---- RECORDED DATA
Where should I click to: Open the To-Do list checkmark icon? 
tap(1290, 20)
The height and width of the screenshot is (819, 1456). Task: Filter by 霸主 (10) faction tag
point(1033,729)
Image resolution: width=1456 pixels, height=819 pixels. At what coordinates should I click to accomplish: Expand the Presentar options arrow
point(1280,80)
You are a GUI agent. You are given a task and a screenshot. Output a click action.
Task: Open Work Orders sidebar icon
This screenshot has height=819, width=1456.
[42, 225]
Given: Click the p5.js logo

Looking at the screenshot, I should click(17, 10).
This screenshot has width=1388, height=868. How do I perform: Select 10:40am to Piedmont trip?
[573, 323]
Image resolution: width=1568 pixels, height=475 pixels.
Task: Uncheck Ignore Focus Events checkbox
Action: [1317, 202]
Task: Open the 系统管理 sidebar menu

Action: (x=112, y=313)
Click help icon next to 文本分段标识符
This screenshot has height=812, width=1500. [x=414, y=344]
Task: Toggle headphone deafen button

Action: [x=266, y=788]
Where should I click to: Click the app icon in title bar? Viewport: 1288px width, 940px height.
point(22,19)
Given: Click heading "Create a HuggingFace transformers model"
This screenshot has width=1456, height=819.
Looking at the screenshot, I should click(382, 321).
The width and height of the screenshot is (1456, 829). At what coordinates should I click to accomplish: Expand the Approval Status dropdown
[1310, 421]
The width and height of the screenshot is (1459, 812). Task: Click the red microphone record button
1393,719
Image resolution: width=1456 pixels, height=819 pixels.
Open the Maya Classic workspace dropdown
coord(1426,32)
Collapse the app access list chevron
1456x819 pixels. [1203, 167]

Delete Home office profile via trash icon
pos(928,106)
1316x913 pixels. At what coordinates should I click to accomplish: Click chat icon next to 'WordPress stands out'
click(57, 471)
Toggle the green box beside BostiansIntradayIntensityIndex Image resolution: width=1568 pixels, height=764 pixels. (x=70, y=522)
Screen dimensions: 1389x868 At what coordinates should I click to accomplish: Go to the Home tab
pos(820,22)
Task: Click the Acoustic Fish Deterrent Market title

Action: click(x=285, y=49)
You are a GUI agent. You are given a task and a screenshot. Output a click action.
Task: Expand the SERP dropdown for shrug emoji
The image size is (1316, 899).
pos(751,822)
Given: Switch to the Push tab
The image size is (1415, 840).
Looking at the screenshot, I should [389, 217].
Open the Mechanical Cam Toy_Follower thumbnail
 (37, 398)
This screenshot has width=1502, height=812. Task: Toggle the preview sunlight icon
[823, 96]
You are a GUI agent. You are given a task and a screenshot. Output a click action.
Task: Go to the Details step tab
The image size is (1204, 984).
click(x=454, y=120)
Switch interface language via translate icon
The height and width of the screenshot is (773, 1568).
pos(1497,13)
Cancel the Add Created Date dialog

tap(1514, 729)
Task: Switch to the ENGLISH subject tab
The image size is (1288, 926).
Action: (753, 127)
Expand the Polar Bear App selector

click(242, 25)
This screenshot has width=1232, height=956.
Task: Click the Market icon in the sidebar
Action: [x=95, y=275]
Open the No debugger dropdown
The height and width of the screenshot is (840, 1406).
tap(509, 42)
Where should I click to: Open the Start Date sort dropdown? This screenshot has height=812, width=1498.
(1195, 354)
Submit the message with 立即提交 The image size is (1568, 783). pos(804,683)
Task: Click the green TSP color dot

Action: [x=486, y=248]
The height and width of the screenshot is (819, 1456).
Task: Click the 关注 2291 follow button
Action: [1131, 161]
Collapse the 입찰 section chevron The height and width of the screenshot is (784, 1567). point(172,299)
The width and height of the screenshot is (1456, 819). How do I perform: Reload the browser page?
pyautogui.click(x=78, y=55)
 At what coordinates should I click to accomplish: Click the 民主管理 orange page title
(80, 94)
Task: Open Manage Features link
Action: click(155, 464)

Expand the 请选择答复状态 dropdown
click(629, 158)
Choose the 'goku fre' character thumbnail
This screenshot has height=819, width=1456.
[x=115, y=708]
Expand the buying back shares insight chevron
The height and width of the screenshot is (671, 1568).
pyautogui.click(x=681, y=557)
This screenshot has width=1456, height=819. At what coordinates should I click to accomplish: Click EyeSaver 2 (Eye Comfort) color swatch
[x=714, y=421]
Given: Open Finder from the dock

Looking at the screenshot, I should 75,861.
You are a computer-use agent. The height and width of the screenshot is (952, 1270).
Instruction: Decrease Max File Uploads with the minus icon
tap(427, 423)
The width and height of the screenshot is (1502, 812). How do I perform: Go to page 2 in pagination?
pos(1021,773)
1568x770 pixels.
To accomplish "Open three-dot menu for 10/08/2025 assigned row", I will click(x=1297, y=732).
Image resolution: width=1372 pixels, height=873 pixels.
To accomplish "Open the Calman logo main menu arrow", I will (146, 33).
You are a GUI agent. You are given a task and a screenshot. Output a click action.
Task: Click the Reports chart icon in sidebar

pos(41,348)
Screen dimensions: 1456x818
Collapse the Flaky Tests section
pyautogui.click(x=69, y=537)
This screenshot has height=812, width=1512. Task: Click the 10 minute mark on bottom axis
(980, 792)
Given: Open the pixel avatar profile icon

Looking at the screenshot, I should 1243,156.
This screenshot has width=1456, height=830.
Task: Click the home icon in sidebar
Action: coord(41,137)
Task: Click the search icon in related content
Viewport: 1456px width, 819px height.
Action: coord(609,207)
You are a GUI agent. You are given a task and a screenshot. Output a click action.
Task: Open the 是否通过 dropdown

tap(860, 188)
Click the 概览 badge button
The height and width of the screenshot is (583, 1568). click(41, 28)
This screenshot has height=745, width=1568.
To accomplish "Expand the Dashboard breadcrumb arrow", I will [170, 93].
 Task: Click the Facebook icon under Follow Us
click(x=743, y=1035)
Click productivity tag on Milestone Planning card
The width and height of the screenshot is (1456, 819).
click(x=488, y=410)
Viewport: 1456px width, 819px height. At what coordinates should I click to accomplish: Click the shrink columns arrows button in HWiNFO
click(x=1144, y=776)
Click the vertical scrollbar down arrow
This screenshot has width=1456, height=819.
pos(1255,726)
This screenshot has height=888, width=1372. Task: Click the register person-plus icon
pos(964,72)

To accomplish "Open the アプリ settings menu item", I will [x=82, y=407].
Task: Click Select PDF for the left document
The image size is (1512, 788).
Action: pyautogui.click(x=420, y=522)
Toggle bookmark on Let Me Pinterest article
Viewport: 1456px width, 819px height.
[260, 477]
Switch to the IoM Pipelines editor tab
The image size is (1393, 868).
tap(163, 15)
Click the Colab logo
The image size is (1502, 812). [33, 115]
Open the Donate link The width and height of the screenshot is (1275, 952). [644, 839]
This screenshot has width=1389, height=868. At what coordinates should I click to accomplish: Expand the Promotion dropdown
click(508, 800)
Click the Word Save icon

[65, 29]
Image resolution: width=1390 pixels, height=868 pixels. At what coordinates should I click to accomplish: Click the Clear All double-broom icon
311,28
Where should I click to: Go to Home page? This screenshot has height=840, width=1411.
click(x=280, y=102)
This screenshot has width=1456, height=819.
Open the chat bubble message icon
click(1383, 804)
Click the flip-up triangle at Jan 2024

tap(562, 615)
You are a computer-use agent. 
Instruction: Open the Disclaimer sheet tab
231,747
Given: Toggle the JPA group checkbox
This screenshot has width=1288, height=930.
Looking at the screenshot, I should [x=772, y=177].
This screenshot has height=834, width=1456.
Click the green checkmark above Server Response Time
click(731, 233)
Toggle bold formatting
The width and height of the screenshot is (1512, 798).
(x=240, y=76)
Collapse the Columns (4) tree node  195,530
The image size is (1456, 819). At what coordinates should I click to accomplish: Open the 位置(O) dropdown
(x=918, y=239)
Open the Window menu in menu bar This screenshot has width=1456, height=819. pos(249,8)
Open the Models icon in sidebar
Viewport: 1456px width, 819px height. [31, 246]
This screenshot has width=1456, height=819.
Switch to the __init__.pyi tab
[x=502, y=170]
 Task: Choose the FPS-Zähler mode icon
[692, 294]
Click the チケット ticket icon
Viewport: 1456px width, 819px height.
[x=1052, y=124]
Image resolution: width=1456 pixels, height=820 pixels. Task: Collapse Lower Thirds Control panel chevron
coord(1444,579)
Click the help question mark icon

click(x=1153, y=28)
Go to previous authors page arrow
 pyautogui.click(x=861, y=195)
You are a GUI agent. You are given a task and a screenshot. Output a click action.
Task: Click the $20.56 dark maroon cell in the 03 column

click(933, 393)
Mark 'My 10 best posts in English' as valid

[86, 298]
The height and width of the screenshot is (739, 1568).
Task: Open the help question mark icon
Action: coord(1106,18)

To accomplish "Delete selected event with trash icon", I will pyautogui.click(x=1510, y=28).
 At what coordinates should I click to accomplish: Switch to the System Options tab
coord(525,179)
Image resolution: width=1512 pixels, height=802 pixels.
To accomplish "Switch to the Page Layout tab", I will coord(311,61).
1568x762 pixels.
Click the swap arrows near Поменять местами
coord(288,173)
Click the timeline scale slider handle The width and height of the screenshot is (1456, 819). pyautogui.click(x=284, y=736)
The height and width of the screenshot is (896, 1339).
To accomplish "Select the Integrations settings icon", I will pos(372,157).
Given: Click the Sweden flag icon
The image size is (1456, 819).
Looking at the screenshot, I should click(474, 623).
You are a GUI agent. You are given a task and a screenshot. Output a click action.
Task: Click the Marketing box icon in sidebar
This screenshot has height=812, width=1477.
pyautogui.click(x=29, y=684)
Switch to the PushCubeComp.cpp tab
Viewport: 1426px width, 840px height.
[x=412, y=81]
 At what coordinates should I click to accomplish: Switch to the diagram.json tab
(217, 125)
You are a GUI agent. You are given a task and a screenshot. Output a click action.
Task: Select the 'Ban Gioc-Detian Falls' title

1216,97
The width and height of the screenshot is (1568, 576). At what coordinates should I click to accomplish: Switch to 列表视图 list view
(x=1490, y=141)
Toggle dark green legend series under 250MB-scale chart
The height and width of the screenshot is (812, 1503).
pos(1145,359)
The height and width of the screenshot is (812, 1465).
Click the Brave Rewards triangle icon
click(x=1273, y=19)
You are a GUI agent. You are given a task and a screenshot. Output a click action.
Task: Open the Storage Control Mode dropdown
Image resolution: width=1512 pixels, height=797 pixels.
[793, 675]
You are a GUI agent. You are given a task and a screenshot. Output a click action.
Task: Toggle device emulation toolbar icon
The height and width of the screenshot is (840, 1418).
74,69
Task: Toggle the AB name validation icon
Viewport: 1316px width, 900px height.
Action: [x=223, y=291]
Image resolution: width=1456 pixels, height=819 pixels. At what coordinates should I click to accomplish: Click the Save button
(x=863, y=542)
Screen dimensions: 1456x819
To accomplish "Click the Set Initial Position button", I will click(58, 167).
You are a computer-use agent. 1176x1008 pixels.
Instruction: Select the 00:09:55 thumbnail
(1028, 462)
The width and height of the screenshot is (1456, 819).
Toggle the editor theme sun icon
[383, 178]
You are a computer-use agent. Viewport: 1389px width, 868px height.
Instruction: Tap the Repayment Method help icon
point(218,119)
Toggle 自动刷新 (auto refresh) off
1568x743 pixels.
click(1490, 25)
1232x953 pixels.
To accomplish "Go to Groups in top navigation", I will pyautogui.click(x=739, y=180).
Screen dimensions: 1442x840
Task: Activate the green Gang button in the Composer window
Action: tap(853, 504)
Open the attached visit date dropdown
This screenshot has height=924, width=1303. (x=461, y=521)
--------
• [EXERCISE DESCRIPTION] Every line that includes "computer" must be copied from the material above.

• [OUTPUT FOR THIS EXERCISE]
You are a computer-use agent. The height and width of the screenshot is (952, 1270).
You are a computer-use agent. 
You are a computer-use agent. 1176x1008 pixels.
You are a computer-use agent. Viewport: 1389px width, 868px height.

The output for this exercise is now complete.